Ryan’s politics, while extreme and mean-spirited, have a long pedigree in American politics and culture. His combination of extreme individualism and a sometime implicit, sometime explicit, appeal to white/male supremacy runs deep in our culture, and not only among the elite. The influence of individualist ideology on the thinking of many Americans has kept the left on the defensive throughout our history. It is at our peril if we depict Ryan as merely a right wing crazy, though he is surely that, if in a ‘nice-guy’ pose.
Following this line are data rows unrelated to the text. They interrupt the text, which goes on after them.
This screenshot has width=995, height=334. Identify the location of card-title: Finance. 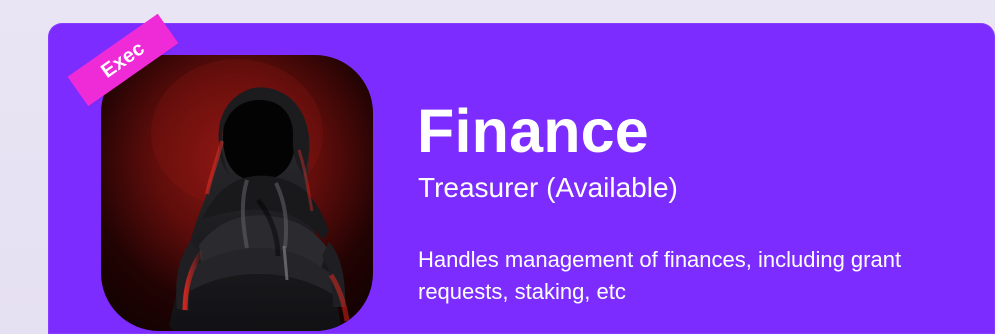
(533, 131).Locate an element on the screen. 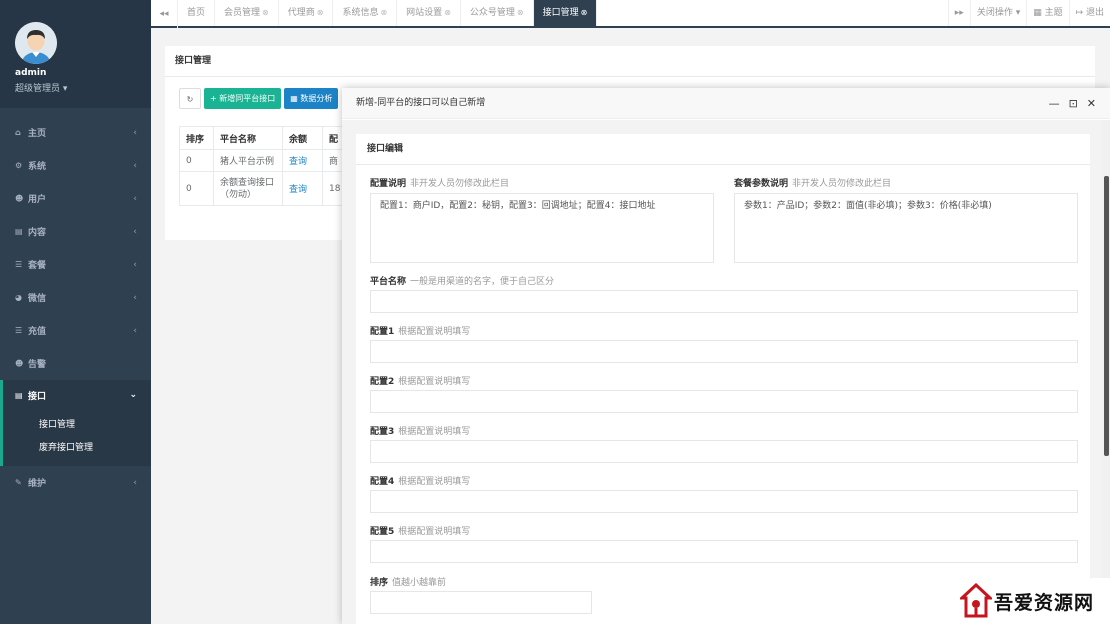 Image resolution: width=1110 pixels, height=624 pixels. modal-scrollbar is located at coordinates (1106, 372). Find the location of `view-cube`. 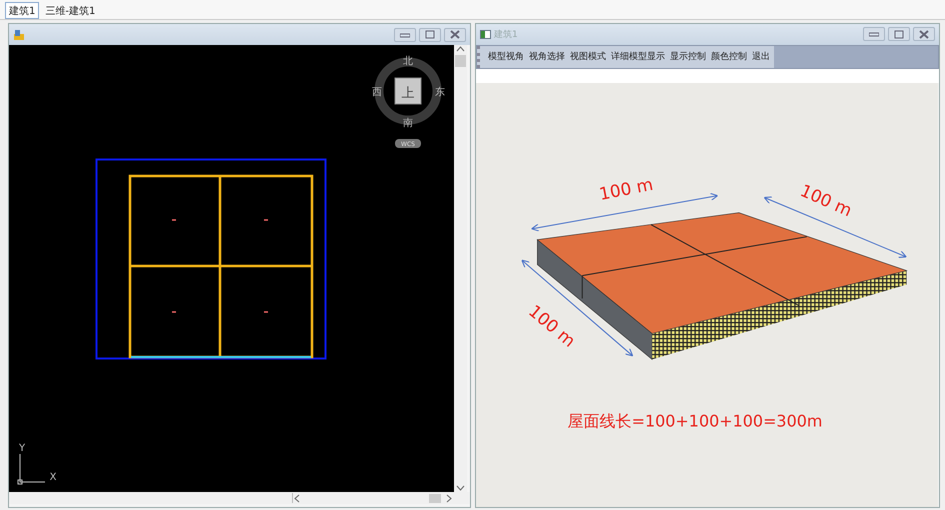

view-cube is located at coordinates (408, 91).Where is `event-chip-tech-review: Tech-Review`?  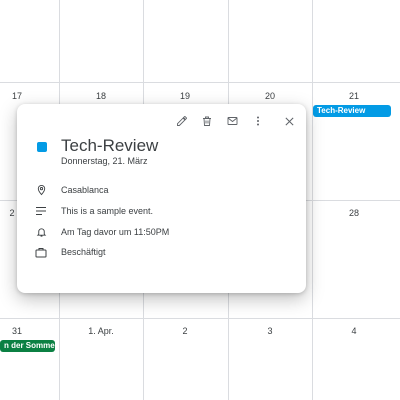 event-chip-tech-review: Tech-Review is located at coordinates (352, 111).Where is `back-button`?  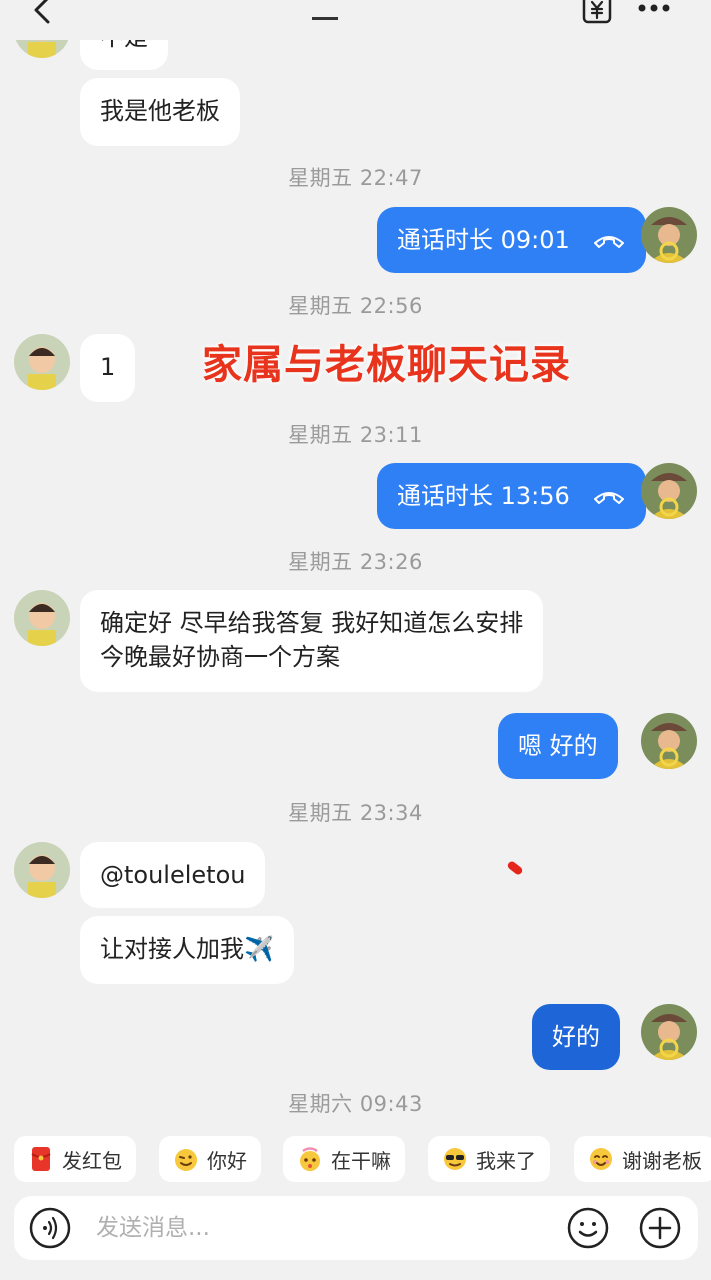
back-button is located at coordinates (43, 14).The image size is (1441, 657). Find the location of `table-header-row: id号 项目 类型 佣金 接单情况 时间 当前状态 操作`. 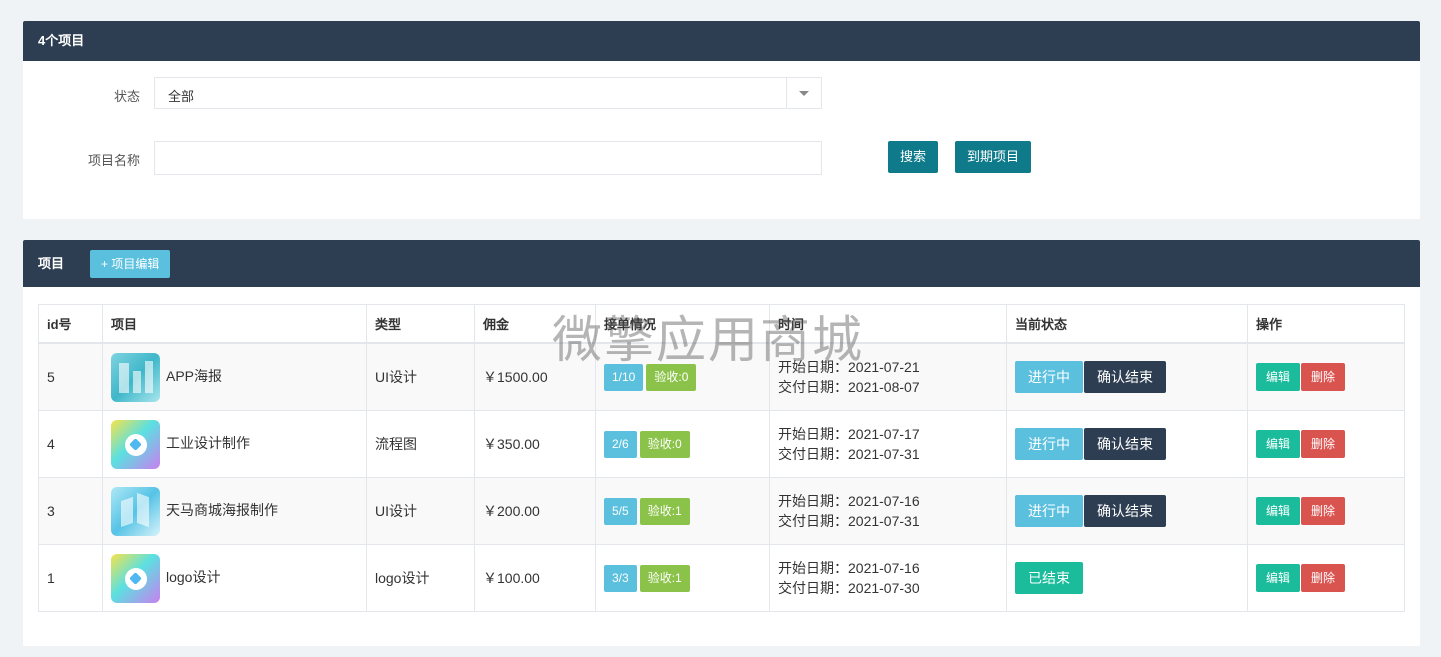

table-header-row: id号 项目 类型 佣金 接单情况 时间 当前状态 操作 is located at coordinates (722, 324).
For, as I will try to show, his politics resonate with American political traditions and with average Americans (mainly, but not only whites). The deterioration of the economy will not automatically lead to progressive action or politics. If we want our nation to become a more decent and more democratic society, we need to respond with an alternative vision of equal resonance. This will include an attractive evocation of the communal and social, an analysis of the structural, but also a recognition of parts of the individualist tradition that are not only compatible with, but essential to, progressive politics.
I propose a sober confrontation with the actual obstacles that we encounter in our day-to-day work so as to develop a more solid basis for our work. I am trying to turn my frustration with the current state of my country –and its left alternative — into an overall framework which both seriously takes account of and challenges the tenacity of American individualism. Otherwise I believe there will be a continuing disconnect between the left and its presumed constituency.
I have spent my adult life as an activist of the left, trying to convince others that fundamental change is necessary and possible, that the ‘people united can never be defeated’, and that grassroots activity not only reinvigorates democracy, but is the energy that drives substantive, progressive change. The movement in the streets helped end the devastating and inhumane war in Viet Nam. The actions of hundreds of thousands of ‘ordinary people’ ended Jim Crow. Countless women’s groups undermined patriarchy and placed the rights and status of women on the national agenda. Gay activists stood up against police harassment at Stonewall and beyond. The powers that be were forced to move because of the pressure of the grassroots. New political identities were created and innovative political forms developed. The pressure of the masses was the best — and often the only — way to make significant and positive change.